Dover’s Ingle family visits grave of Kingfisher namesake in Nebraska
The Ingle family of Dover headed north for vacation last week and, along the way, visited the gravesite of the namesake of Kingfisher.
The city of Kingfisher was named for pre-Land Run frontiersman King David Fisher (1812-1871).
He is buried on private land near Hebron, Neb.
The Ingles were on a multi-state road trip vacation and made arrangements along the way with landowner Alan Kenning to visit the site where Fisher is buried.
Kenning said he has a couple of visitors a year. Most are folks who are related to Fisher, he said, but he had not yet welcomed people specifically connected to the city or county of Kingfisher.
Kenning Farms maintains the site and its protective fencing on his 700 acres of prairie, cropland and woods which Kenning books out for hunting excursions via LandTrust.com The Kingfisher Free Press 60th anniversary issue of 1949 and the Times & Free Press state Centennial Edition of 2007 featured a photograph of Fisher’s great-great-grandson King David Fisher III posing at the gravesite, along with the following historical narrative, although the dates mentioned in the story differ from those on the headstone:
[King David Fisher] was born somewhere in the east in 1812, a member of a family of 13 or 14 children, and died in Nebraska in 1869.
He met his wife Sophia Pritchard near Louisville, Kentucky, and they became the parents of seven sons and two daughters. One son, Isaac, was killed by Indians.
Fisher, a horse trader and sometimes gambler, was also an Indian fighter when necessary although he was a friend to all civilized Indians.

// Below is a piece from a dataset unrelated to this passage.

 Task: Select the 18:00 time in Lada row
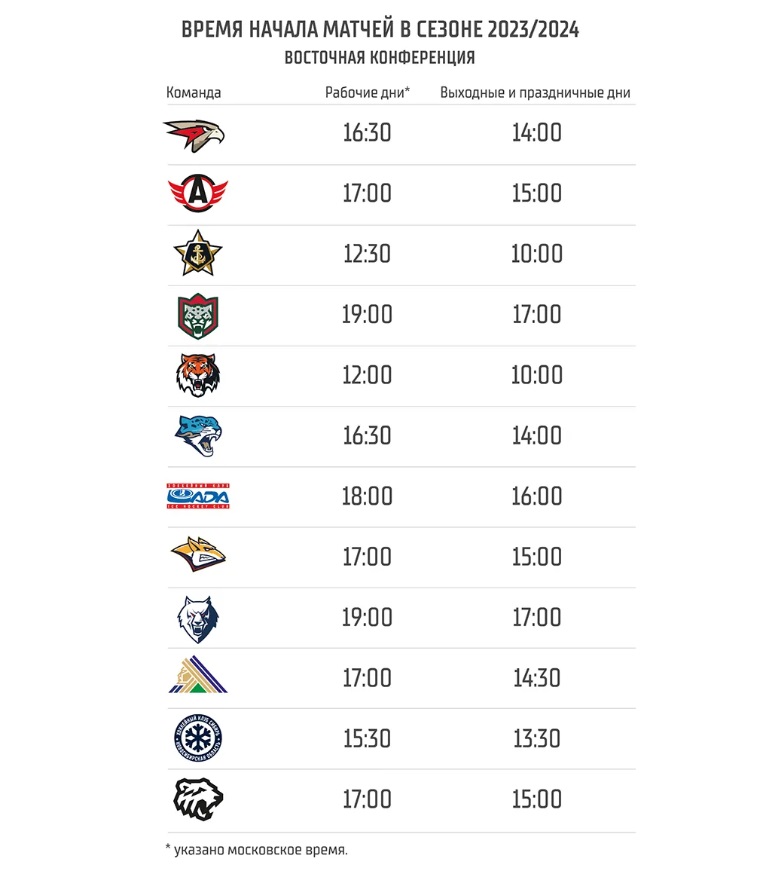coord(367,497)
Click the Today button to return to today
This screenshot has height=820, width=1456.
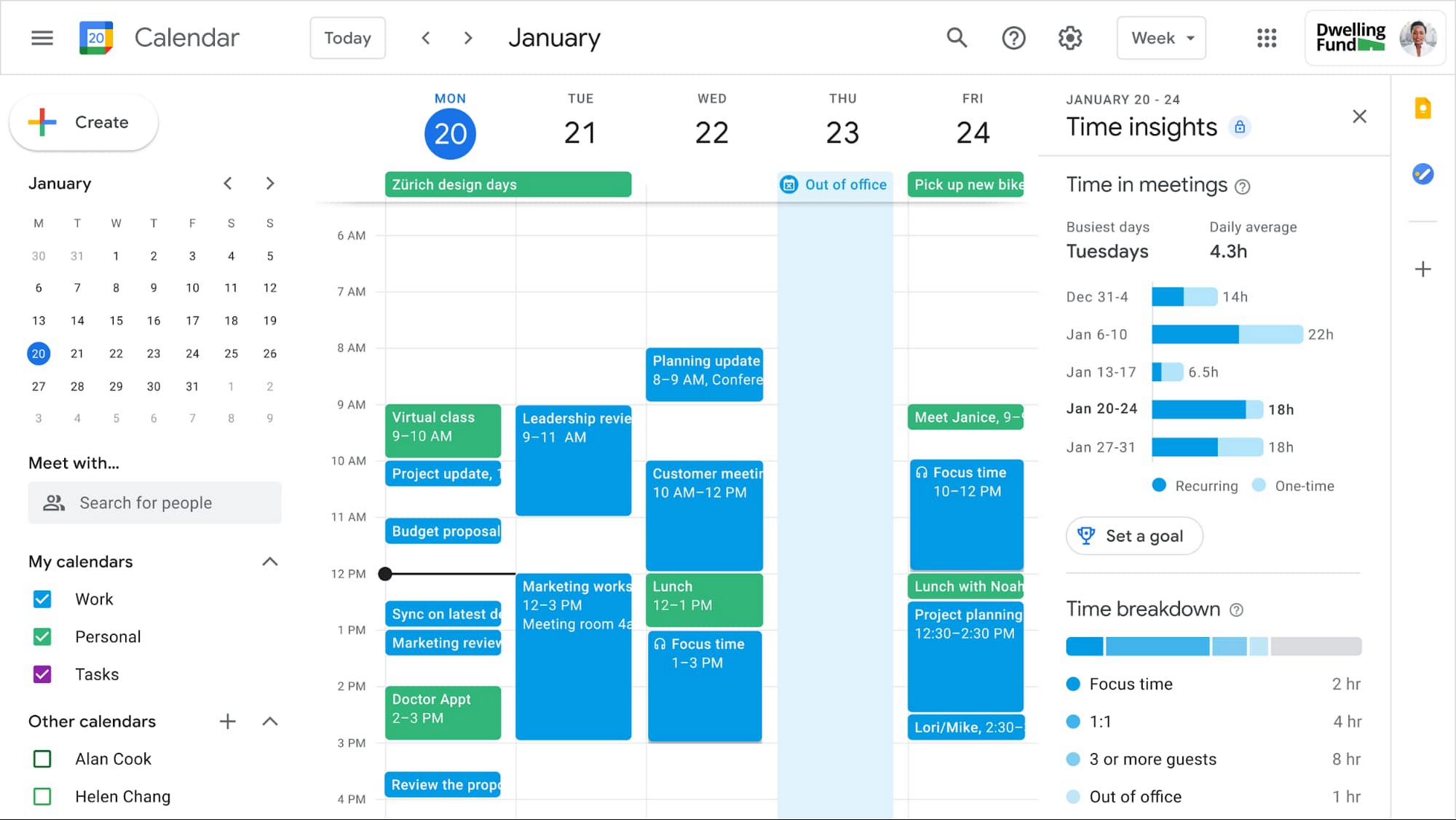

Long before the opening of the country to settlement, he traveled through Indian Territory, buying and selling cattle, and also had a line of stallions.
One of his camping places was on the banks of what came to be known as Kingfi sher Creek, and when a stage station later was built there, it likewise received the name of Kingfisher.
An unusual circumstance occurred in connection with King Fisher’s death. He foretold of his passing two weeks before he died, although a physician summoned by his wife could find nothing wrong with him at the time.
At his own request, he was buried on a hill on his ranch where frontiersmen had used a telescope to watch for marauding Indians. His old musket hangs in the courthouse at North Platte, Neb.
His old log ranch house still stands and is the only original building left on the ranch.